Melbourne's new Rising "festival" is supposed to be a replacement for the both White Night (a winter outdoor spectacle) and the Melbourne Festival, the 35-year-old annual presentation of local and international arts and culture. Two quite different major events combined into one – it's a big ask. The result, you would hope, would be doubly special. Instead Rising has succeeded in being less good than either one of these now cancelled events.

Even allowing for the bad luck of the pandemic fallout, which presumably curtailed the artistic directors’ plans, the inaugural event was a disappointment, not for the artistic line-up so much as for the event’s entire raison d’etre.

It is not as good as White Night

White Night was embraced by Melbourne. It worked because it was novel and fun. It was concentrated over one night of the winter solstice (expanded to three). Cultural venues stayed open all night. It was family friendly. People shivered not just with the cold but with the childlike naughtiness of staying up all night in a magical and spooky winter wonderland. Upwards of half-a-million people poured into the city. It was a party – but it wasn’t the same as an arts festival. (Interestingly, Victoria's regional towns of Geelong and Bendigo are keeping theirs, with Shepparton introducing one for the first time this year.)

It's not as good as the Melbourne Festival

The Melbourne Festival, on the other hand, was a fortnight of high cultural experiences, covering the cutting edge to the established and best of the best, often including overseas acts that otherwise could not be afforded. Founded as part of the Spoleto Festival of Three Worlds, it was one of most the respected festivals and most significant cultural events in Australia. It was abolished with no public consultation. A whale among festivals, it has been swallowed up by a minnow.

The name

While the organisers could not have known that the word “rising” would have so many connotations when they first dreamed it up, it is now unfortunate. Post-pandemic, it has so many other associations – “Rising” funds for the arts, “rising” after the lockdown, as well as the negative "rising" of interest rates and inflation.

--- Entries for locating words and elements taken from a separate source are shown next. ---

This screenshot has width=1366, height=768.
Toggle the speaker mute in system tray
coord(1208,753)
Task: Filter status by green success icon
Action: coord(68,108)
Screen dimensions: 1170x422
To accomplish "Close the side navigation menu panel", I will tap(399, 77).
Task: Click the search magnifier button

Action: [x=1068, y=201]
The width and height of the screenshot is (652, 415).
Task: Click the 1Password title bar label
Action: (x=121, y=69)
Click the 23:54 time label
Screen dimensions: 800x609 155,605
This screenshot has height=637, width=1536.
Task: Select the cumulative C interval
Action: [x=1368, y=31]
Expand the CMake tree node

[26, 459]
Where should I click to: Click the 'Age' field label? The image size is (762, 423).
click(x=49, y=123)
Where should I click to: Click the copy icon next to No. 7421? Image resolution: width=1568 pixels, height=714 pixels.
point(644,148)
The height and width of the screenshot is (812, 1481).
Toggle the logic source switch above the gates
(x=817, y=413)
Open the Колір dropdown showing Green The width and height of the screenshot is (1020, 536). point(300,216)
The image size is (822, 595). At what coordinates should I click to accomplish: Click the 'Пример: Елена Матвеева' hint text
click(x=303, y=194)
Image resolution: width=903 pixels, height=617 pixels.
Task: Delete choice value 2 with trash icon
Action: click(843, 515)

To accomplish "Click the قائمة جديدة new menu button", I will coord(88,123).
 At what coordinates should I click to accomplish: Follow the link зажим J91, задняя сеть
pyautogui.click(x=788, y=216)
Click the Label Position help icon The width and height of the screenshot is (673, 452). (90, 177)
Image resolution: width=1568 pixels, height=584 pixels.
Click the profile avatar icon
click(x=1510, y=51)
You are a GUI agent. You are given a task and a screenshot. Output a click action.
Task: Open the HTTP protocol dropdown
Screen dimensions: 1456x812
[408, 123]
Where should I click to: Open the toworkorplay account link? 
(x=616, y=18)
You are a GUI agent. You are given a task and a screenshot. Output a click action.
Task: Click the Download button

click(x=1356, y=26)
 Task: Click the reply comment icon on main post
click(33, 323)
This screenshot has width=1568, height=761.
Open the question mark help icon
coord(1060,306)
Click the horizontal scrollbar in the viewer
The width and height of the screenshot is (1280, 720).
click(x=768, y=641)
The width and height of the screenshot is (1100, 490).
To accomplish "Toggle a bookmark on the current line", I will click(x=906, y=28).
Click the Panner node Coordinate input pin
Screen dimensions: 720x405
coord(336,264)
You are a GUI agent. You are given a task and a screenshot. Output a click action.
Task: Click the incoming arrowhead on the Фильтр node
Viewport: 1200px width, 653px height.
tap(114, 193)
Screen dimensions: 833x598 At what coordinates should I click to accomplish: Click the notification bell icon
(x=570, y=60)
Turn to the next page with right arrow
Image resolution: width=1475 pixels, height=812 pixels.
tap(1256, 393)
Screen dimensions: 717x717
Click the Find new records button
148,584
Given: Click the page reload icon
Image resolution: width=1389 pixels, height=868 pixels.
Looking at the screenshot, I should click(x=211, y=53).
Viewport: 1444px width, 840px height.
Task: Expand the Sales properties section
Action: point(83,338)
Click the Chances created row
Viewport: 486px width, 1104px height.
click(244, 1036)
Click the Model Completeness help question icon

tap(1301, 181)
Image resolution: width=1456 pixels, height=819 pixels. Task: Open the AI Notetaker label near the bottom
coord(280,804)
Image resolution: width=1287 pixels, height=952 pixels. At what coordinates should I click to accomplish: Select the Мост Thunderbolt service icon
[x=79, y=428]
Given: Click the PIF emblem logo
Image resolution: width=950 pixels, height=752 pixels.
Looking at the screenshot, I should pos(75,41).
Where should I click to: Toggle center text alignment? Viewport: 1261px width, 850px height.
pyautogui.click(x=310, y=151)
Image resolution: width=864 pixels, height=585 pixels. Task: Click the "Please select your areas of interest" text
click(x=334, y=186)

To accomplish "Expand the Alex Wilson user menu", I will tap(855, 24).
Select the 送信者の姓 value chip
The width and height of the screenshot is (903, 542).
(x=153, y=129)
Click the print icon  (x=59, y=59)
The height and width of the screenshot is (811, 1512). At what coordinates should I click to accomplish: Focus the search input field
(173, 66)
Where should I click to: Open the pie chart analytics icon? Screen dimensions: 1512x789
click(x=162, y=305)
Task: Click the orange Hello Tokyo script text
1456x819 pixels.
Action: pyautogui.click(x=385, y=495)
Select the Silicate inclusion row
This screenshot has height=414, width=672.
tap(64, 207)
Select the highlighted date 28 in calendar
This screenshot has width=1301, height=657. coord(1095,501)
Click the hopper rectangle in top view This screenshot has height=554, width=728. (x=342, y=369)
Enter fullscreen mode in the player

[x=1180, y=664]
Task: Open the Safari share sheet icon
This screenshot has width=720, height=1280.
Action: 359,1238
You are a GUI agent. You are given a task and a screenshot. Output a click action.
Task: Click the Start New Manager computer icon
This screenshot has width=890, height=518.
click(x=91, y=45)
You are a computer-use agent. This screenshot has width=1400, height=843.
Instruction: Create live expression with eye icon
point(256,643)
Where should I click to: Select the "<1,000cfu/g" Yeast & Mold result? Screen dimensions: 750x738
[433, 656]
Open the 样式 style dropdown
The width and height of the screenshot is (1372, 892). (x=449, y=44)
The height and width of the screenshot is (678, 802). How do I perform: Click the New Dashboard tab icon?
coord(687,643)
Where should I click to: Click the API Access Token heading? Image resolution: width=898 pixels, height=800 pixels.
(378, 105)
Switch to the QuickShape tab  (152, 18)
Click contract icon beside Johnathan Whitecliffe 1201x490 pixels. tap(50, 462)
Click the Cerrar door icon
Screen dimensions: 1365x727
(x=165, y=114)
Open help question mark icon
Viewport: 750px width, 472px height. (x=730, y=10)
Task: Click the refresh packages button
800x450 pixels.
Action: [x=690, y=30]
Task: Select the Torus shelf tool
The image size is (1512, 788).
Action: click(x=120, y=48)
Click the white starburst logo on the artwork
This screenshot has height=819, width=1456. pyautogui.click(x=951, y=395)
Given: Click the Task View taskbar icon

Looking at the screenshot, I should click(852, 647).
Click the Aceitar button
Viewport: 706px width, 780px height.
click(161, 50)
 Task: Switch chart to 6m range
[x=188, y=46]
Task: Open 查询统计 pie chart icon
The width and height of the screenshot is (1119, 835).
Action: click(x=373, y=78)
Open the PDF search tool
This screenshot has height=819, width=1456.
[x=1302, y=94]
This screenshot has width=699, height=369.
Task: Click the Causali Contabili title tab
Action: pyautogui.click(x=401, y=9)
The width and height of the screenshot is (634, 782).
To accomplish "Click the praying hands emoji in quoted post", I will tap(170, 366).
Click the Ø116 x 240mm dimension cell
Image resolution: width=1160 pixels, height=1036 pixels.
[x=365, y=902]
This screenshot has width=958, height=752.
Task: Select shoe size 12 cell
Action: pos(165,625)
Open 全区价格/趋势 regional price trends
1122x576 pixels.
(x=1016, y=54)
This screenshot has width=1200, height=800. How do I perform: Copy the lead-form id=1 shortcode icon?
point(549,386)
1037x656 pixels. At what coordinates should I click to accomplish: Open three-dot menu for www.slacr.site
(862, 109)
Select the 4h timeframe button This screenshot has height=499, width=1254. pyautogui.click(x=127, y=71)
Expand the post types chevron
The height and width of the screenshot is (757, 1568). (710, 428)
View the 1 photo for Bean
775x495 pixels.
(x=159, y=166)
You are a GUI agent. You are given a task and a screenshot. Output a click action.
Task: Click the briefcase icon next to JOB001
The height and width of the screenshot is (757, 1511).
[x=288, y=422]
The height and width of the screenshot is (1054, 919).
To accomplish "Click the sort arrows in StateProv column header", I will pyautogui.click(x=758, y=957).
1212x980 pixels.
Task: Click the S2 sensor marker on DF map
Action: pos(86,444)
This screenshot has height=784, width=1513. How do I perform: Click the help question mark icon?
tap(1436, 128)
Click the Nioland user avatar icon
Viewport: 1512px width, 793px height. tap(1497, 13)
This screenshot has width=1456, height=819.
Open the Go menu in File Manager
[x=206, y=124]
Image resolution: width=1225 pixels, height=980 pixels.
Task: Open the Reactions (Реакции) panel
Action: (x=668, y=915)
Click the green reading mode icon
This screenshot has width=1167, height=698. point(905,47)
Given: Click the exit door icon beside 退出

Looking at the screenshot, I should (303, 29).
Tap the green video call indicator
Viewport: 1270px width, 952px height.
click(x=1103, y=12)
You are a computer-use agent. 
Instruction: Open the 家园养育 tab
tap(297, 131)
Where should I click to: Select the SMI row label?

Secondly, what does it mean? To the average punter? Nowhere in the title does it say “festival” or “arts festival”. So what is it?

The above relates to the marketing. Perhaps I am not privy to the media platforms through which the event is being promoted, but I didn’t see much evidence of Rising promotions. As for the associations with the moon and winter – if the event coincides with a full moon it is only by chance, and it doesn't even coincide with the winter solstice. All I see is an identity problem.

The weather

Why have a prolonged outdoor festival in Melbourne in the middle of winter? By keeping White Night short, the gamble was more feasible. The Melbourne Festival originally began earlier in the year but was gradually pushed to later in the year to escape the winter, and even then outdoor events were always risky. So why was that hard-won lesson ignored?

Rising needs a rethink. It needs to decide what it is. It must become something truly worthy of a Melbourne arts festival. If that is what it is.